> [Task to carry out]:
Pictures must be left out. Retype exactly the lines from the one containing "You are a GUI" through the last line of the records below.

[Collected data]
------------------------
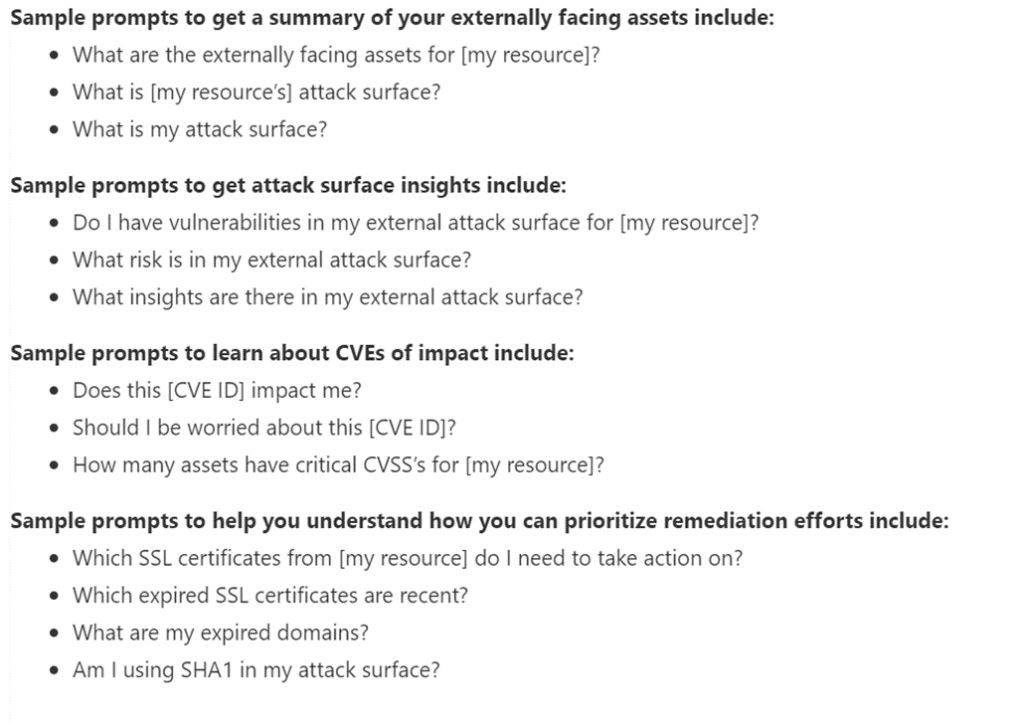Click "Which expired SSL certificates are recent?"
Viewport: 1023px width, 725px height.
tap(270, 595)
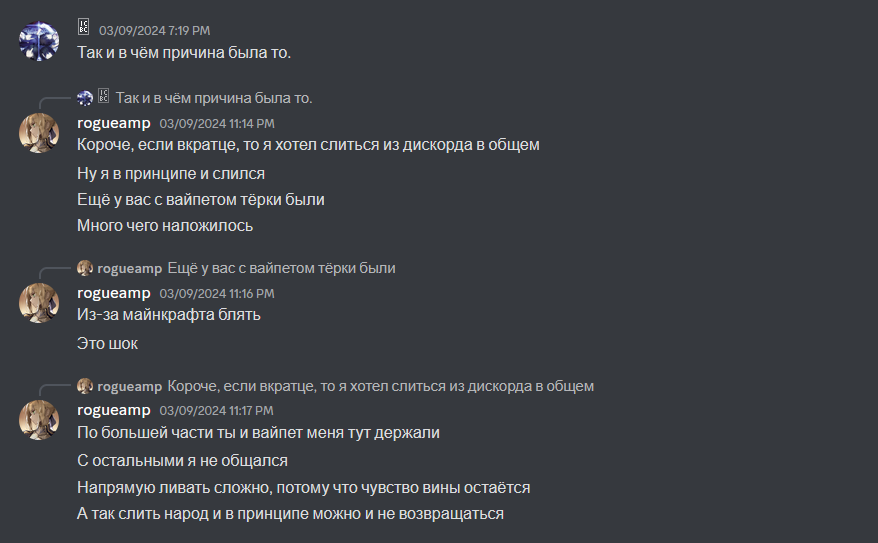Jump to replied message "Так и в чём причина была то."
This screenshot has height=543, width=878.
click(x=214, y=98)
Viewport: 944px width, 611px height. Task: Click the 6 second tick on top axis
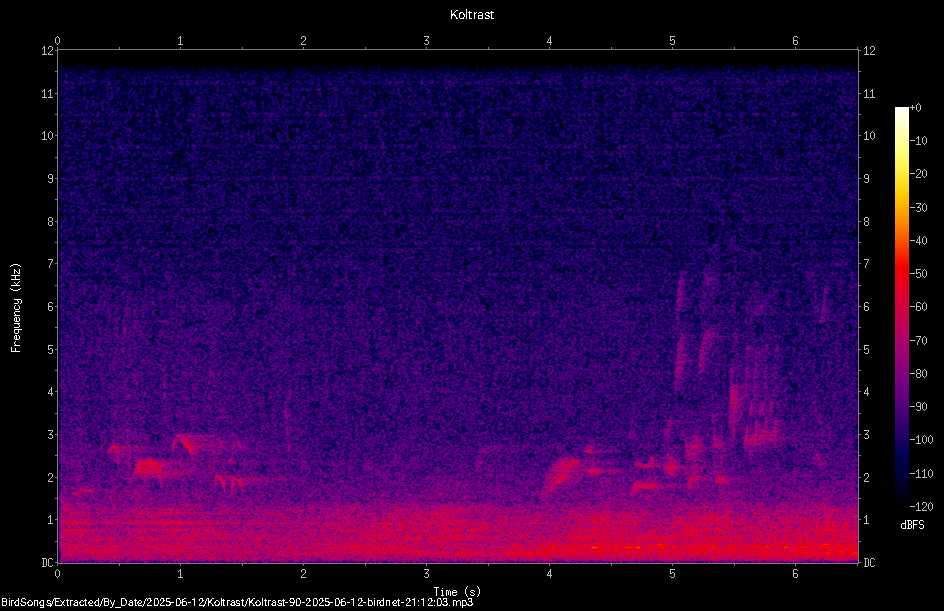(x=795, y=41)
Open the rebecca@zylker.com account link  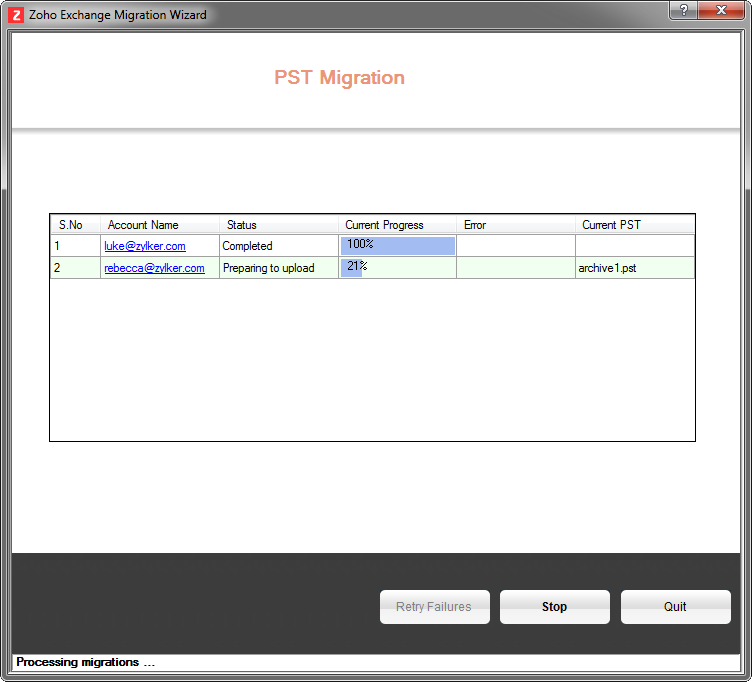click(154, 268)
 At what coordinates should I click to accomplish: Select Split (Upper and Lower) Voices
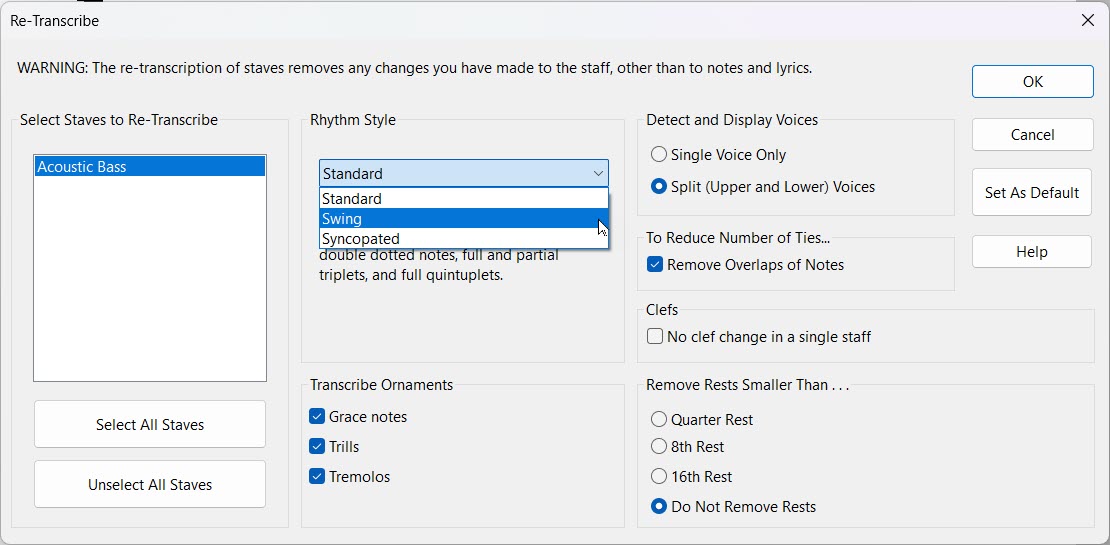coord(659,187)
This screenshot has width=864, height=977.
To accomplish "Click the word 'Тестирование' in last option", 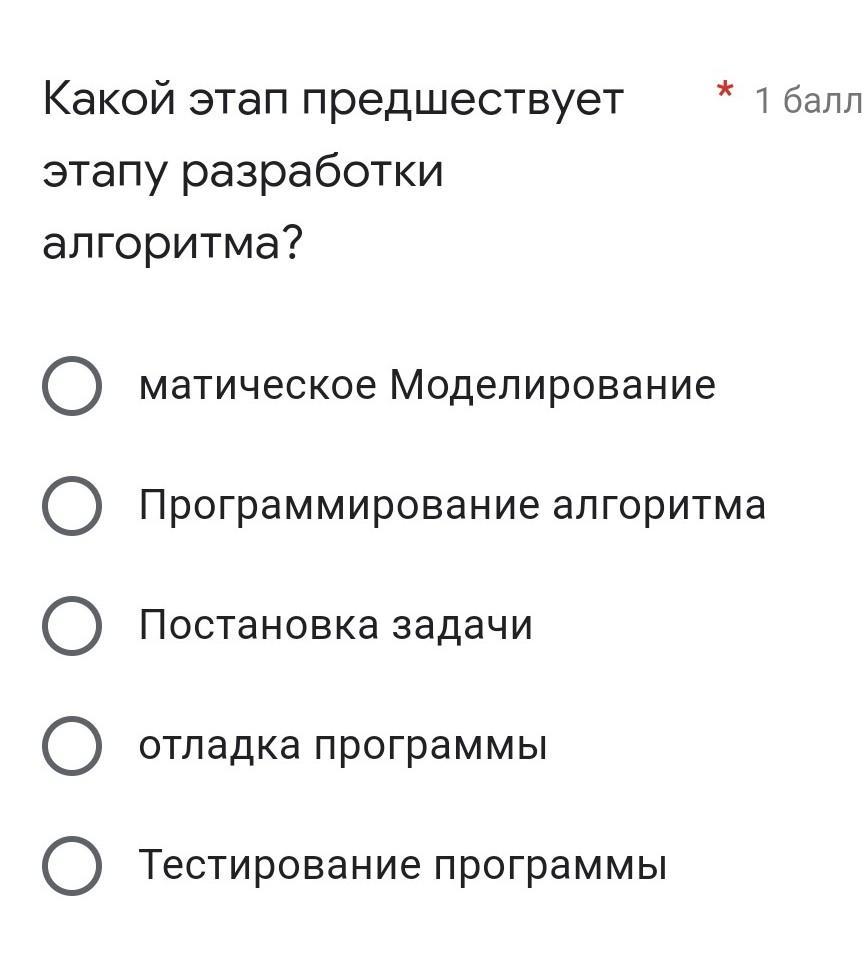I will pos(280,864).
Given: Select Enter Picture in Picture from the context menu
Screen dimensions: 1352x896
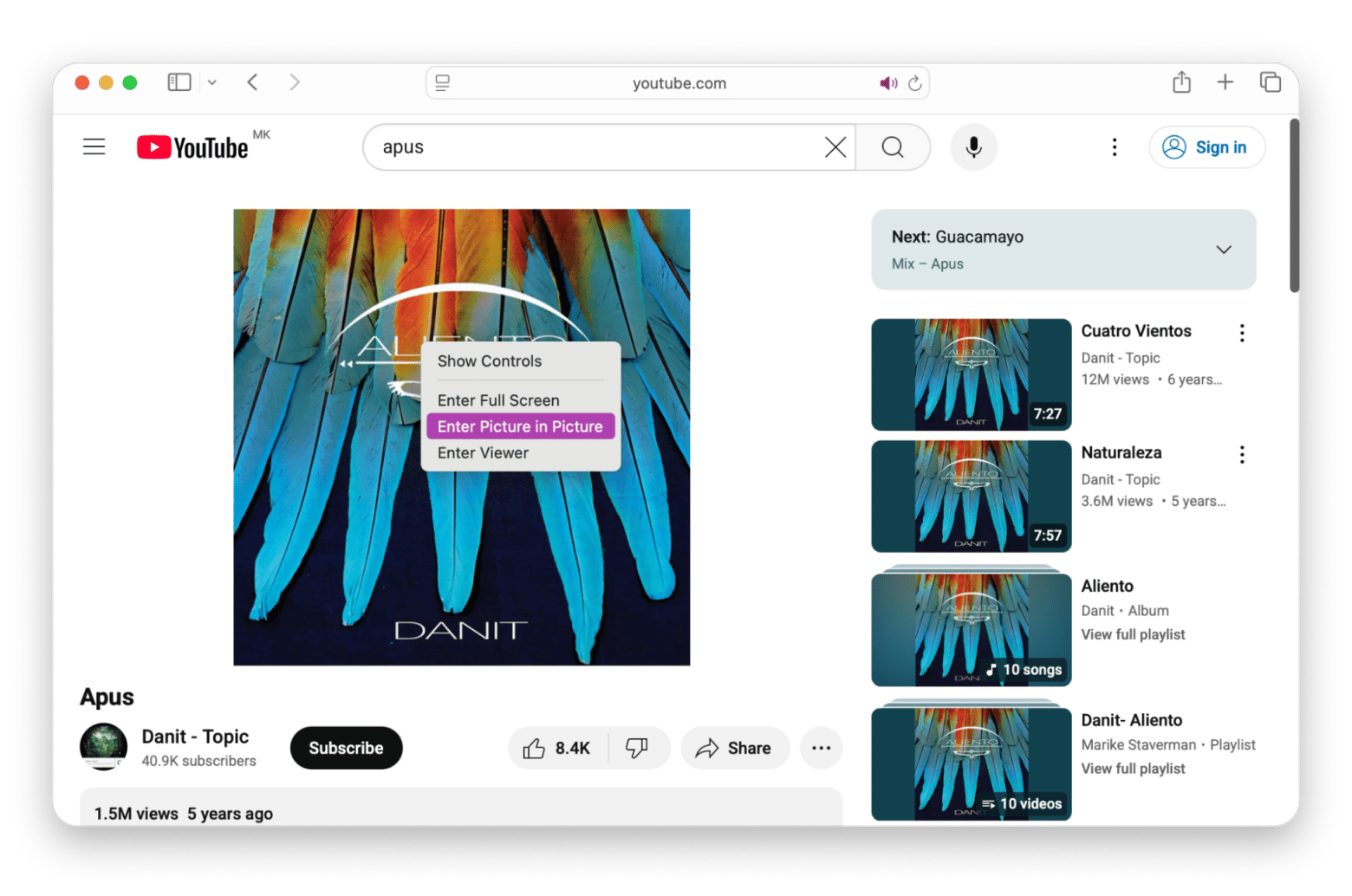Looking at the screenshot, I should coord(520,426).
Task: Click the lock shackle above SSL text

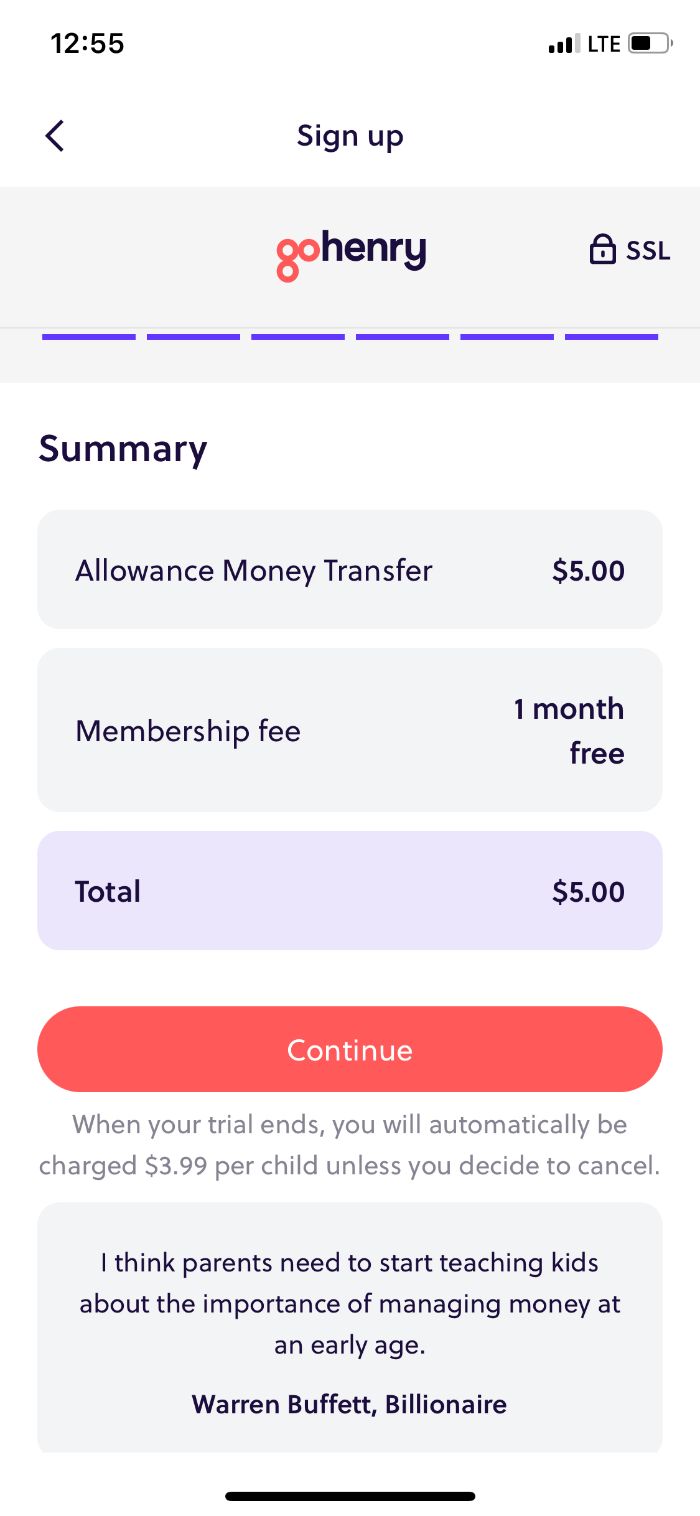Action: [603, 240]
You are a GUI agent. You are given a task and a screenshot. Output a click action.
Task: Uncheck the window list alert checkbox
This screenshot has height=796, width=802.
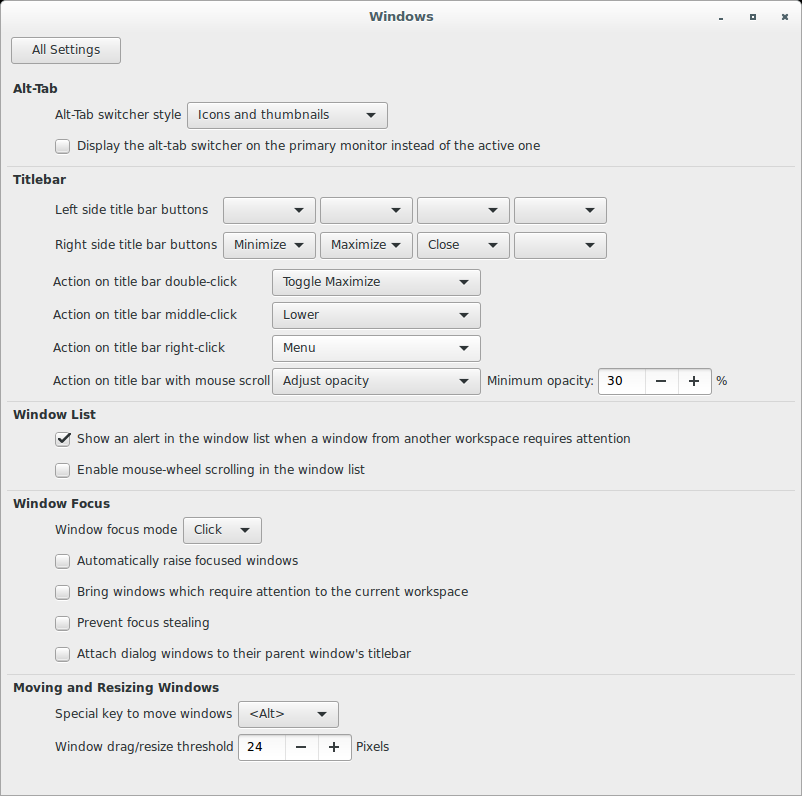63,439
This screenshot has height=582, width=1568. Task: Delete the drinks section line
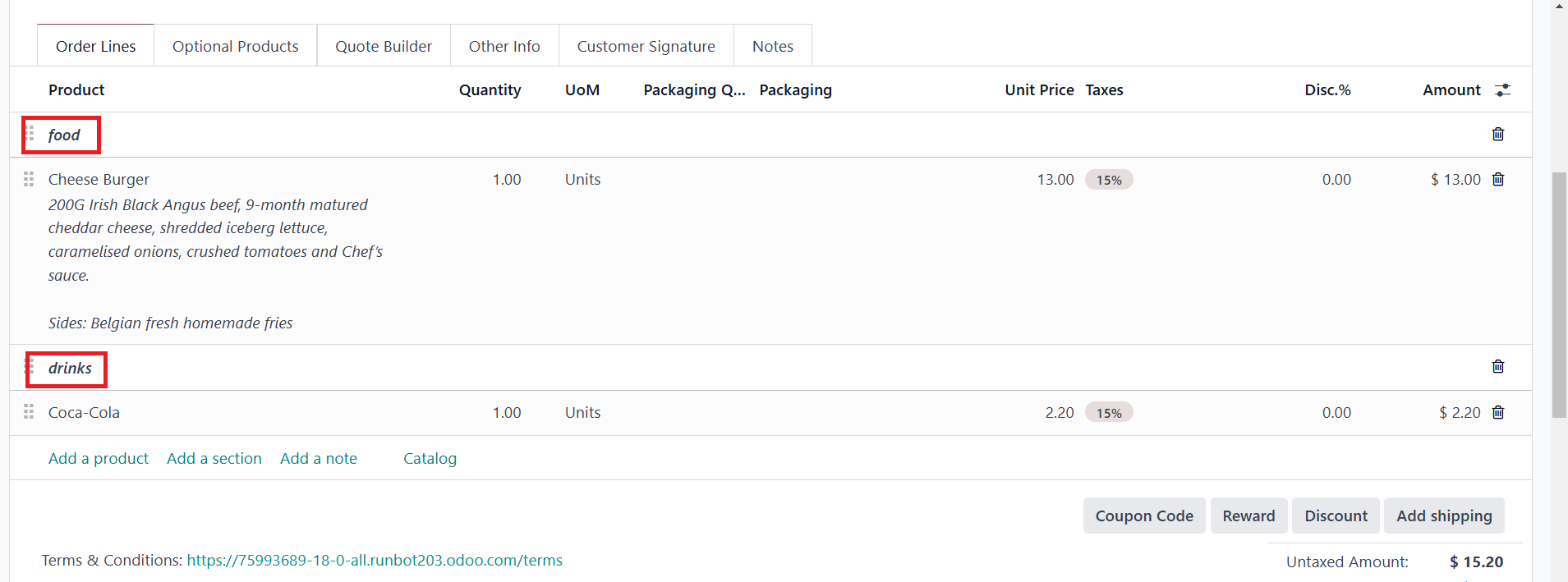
------------------------
> [Answer section]:
You are a GUI agent. You are given a task and a screenshot. Output a click action.
Task: Uncheck the window list alert checkbox
This screenshot has height=796, width=802.
63,439
This screenshot has height=582, width=1568. Task: Delete the drinks section line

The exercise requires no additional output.